* Task to carry out
Output, exactly and with no pictures, the line that contains "Given: Clear the keyboard shortcut" and every line that comes after it in the data below, the last one included.

Records from a data source:

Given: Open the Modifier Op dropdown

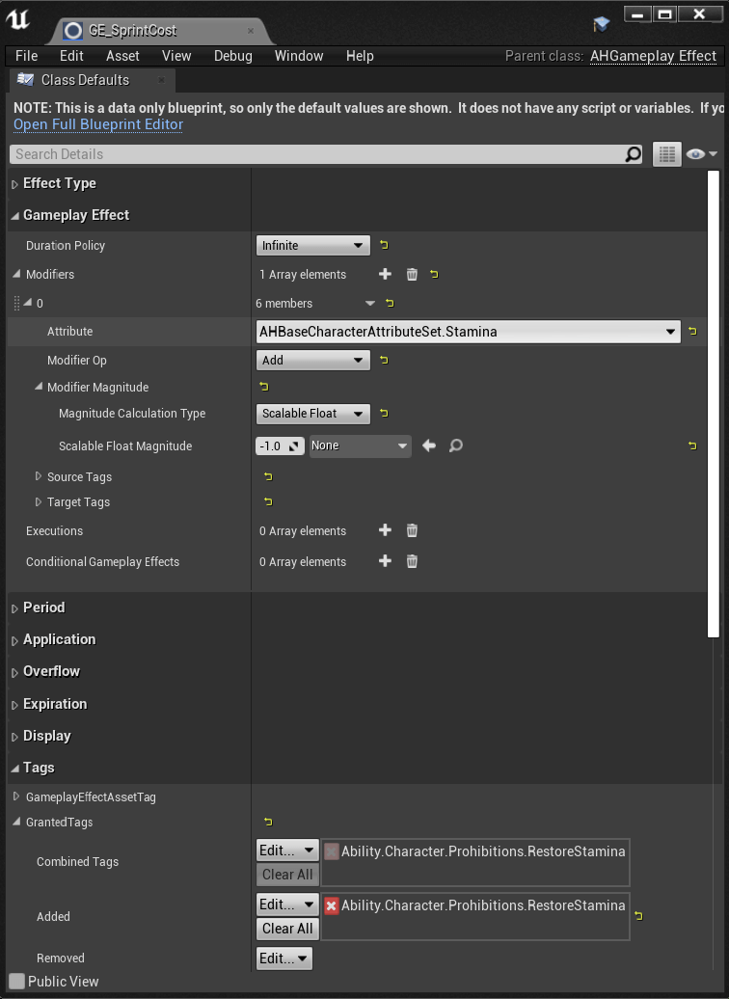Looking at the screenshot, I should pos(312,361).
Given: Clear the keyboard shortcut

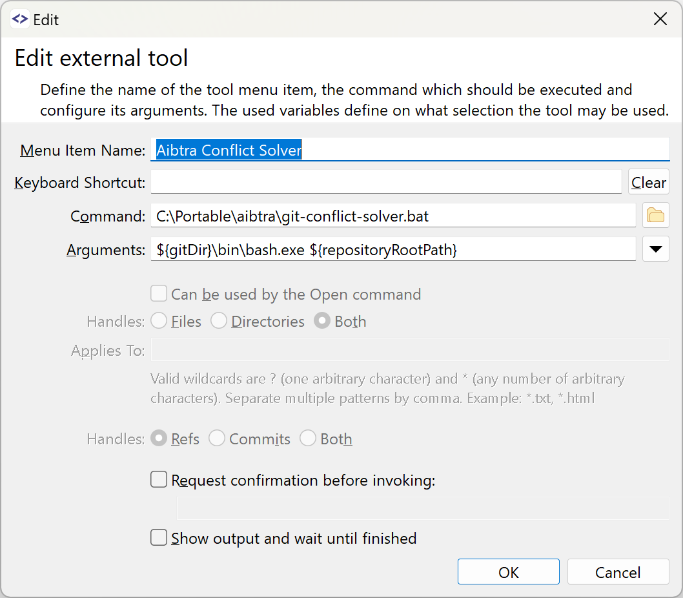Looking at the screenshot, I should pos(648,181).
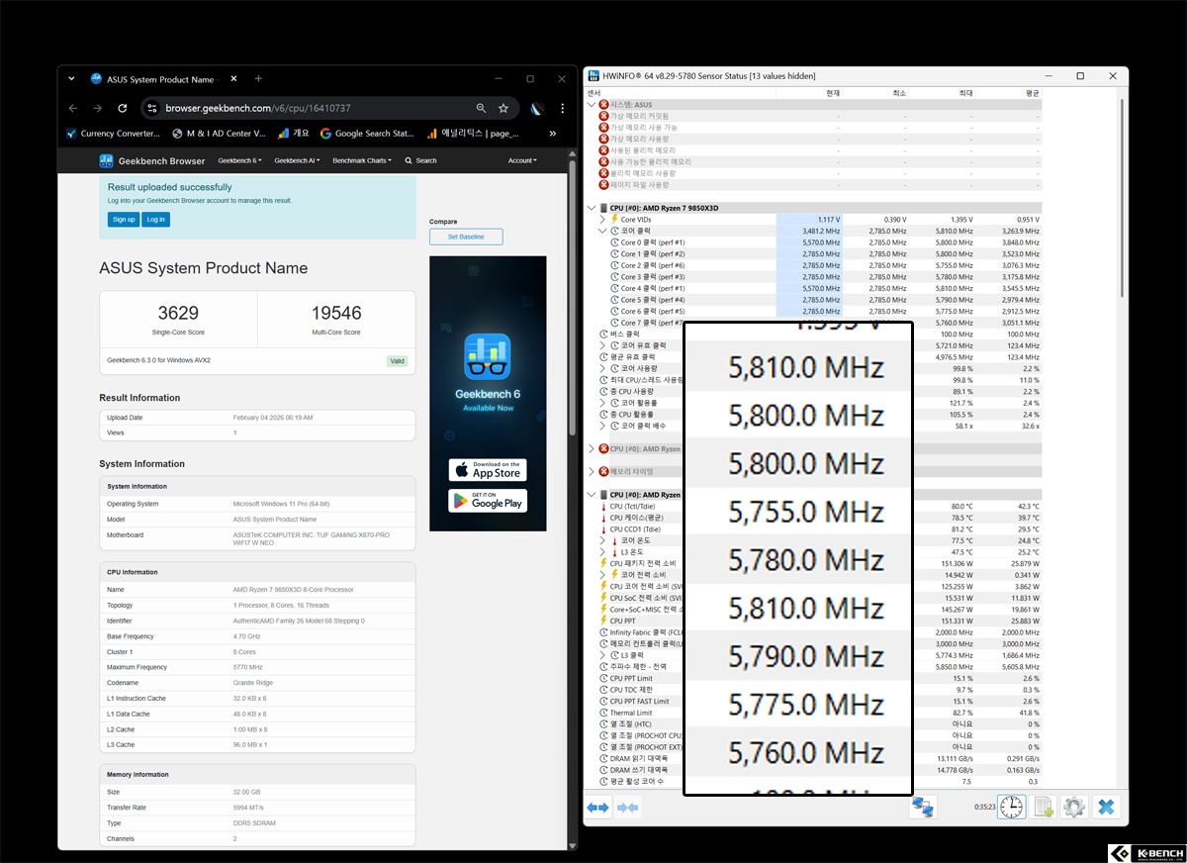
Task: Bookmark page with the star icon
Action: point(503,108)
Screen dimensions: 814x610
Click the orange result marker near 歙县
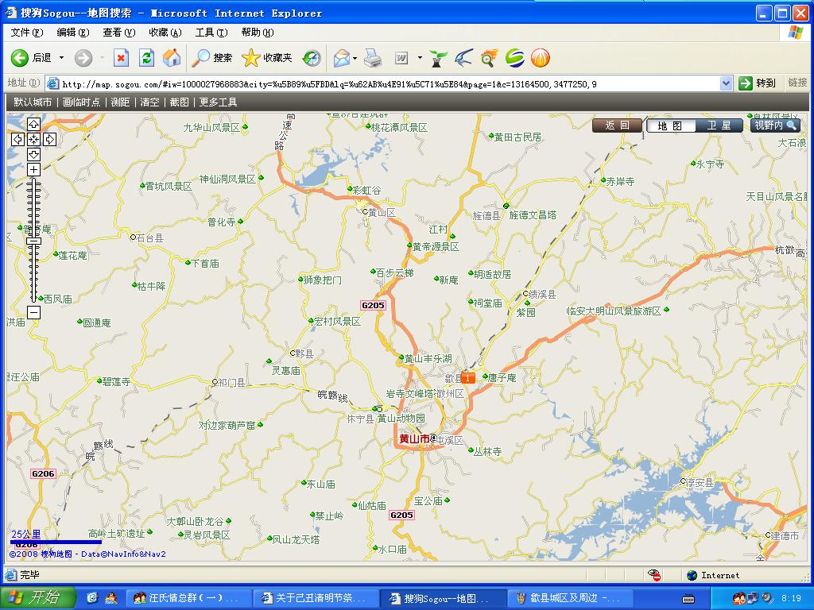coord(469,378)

* Written solution
Given: Clear the keyboard shortcut

Looking at the screenshot, I should pos(648,181).
Task: Bookmark page with the star icon
Action: point(503,108)
Screen dimensions: 814x610
Click the orange result marker near 歙县
coord(469,378)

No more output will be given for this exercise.